## Problem to work on
Count the lines in the entries below that contain the string "pixels", with case counting, and reply with only that number.

===== Records to use =====

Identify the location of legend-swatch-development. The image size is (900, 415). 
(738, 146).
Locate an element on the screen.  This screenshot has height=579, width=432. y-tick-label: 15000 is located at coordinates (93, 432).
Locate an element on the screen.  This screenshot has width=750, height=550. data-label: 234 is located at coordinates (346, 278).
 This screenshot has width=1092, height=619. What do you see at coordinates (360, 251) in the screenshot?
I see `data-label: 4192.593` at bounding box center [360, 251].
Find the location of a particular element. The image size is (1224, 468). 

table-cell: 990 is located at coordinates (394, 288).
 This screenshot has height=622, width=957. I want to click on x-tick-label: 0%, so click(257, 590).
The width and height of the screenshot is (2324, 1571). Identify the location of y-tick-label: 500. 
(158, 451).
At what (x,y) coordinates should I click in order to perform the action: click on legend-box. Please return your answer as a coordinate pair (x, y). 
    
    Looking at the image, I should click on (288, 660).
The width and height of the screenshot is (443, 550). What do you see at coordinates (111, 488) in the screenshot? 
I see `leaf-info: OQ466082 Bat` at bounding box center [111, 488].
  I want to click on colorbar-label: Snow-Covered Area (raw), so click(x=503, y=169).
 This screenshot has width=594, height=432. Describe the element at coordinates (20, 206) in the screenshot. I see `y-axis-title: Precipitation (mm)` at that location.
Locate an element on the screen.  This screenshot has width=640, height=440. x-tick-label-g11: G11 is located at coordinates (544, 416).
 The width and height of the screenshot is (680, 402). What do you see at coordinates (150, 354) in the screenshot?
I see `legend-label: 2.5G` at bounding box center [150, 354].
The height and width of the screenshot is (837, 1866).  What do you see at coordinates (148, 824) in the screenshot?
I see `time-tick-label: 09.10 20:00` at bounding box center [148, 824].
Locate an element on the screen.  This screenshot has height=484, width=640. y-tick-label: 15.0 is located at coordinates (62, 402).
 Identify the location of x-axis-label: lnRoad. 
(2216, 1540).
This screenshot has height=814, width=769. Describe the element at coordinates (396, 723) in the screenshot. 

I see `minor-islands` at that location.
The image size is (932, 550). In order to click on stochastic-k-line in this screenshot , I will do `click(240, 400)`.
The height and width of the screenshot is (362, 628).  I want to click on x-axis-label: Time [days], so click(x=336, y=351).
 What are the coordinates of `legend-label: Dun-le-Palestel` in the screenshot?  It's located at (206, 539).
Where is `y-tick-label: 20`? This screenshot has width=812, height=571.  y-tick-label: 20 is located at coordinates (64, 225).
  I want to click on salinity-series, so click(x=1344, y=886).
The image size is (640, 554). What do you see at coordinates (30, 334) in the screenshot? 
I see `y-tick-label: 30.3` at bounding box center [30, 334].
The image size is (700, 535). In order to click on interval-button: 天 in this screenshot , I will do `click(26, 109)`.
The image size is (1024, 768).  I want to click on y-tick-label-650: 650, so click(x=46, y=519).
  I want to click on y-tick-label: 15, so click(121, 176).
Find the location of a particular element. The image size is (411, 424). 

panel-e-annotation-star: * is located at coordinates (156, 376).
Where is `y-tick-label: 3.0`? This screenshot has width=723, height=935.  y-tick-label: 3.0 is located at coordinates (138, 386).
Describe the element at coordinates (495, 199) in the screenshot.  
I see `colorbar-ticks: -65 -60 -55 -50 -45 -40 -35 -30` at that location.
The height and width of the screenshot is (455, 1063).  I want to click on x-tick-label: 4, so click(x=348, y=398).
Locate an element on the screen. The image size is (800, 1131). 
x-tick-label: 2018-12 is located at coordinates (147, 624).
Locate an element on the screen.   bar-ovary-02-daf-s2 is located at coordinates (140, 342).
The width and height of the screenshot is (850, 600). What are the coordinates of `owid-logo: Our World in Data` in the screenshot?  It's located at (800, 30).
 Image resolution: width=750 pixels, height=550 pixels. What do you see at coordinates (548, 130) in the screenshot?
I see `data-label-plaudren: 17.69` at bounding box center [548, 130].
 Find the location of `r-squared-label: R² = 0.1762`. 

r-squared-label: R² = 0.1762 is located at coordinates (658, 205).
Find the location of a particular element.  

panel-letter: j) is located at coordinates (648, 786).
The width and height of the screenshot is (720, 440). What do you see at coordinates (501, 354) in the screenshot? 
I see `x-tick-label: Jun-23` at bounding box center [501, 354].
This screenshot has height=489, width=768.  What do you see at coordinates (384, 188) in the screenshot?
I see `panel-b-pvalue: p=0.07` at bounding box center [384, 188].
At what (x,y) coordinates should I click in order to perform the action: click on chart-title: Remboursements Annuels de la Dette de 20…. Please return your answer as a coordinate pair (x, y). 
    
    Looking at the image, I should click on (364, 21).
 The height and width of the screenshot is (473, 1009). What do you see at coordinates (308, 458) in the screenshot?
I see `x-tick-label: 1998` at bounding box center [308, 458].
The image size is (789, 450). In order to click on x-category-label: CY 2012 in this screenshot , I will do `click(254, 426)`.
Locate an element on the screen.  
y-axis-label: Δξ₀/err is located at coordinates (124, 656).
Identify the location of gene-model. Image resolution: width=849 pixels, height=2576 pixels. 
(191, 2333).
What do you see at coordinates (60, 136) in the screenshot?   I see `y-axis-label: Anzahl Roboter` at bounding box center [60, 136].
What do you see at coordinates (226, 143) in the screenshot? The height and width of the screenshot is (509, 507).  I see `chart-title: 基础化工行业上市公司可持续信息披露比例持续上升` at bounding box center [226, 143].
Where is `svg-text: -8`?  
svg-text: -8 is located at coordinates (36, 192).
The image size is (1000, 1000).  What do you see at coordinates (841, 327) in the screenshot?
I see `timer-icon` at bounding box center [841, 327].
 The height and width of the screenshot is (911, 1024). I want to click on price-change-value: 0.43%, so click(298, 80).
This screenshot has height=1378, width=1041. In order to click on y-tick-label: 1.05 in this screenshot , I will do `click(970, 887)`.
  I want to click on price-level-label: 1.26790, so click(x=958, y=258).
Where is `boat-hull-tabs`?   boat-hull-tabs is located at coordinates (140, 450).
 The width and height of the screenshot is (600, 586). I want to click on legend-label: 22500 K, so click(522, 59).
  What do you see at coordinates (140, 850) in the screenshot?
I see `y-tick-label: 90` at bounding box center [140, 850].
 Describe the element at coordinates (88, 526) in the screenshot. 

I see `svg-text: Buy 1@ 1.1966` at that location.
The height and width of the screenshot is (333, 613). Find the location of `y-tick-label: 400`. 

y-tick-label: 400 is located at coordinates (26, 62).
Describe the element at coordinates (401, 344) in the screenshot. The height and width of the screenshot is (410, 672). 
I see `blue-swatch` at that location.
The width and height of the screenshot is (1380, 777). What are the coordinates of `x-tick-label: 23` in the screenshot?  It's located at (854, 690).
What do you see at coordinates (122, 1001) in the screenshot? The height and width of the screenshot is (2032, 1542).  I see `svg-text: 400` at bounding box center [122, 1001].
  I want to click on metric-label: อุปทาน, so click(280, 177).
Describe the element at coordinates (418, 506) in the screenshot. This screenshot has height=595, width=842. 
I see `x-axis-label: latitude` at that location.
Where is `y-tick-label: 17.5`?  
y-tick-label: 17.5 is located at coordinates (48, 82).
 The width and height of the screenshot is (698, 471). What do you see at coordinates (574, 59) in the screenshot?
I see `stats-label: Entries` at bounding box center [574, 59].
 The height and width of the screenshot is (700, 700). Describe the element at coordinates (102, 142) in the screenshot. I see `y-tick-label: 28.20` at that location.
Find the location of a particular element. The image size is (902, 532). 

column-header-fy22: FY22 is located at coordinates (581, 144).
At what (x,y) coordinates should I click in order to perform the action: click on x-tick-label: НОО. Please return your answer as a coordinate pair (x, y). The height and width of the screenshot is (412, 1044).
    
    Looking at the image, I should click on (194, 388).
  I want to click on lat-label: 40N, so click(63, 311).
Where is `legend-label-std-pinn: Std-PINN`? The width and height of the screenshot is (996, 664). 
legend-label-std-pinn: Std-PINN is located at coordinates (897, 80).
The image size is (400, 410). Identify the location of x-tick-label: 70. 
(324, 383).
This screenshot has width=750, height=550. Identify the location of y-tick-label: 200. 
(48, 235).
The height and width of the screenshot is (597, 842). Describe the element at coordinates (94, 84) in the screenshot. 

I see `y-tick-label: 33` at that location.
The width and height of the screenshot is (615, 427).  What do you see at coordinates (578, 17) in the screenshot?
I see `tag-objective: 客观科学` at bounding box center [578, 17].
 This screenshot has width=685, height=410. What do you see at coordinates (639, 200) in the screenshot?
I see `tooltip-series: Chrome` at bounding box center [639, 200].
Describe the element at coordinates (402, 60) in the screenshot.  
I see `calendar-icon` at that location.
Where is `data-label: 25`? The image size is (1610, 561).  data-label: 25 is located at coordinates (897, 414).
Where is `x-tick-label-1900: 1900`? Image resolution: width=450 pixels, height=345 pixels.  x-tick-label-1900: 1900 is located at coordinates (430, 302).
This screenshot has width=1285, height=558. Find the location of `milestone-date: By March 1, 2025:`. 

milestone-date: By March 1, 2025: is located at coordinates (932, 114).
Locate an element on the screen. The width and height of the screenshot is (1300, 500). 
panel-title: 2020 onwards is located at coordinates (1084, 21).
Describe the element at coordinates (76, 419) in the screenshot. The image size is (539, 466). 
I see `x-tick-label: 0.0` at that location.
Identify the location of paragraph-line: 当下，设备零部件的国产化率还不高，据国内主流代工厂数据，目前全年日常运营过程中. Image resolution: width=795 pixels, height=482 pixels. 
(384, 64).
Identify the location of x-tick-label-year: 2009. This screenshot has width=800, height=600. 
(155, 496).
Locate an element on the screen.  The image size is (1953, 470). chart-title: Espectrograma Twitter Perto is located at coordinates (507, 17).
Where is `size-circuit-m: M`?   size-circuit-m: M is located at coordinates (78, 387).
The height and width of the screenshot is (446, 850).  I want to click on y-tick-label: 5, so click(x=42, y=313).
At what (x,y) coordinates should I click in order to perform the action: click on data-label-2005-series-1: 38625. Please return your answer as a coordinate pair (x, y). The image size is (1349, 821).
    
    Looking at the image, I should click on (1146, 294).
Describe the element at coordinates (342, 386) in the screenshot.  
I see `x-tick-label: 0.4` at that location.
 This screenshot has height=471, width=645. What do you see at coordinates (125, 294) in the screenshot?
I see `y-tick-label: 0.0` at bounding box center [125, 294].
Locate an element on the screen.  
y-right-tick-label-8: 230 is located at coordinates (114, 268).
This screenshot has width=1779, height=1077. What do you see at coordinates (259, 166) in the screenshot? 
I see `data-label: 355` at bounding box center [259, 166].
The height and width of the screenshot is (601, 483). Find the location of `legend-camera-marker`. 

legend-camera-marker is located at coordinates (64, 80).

=====

## Your solution
4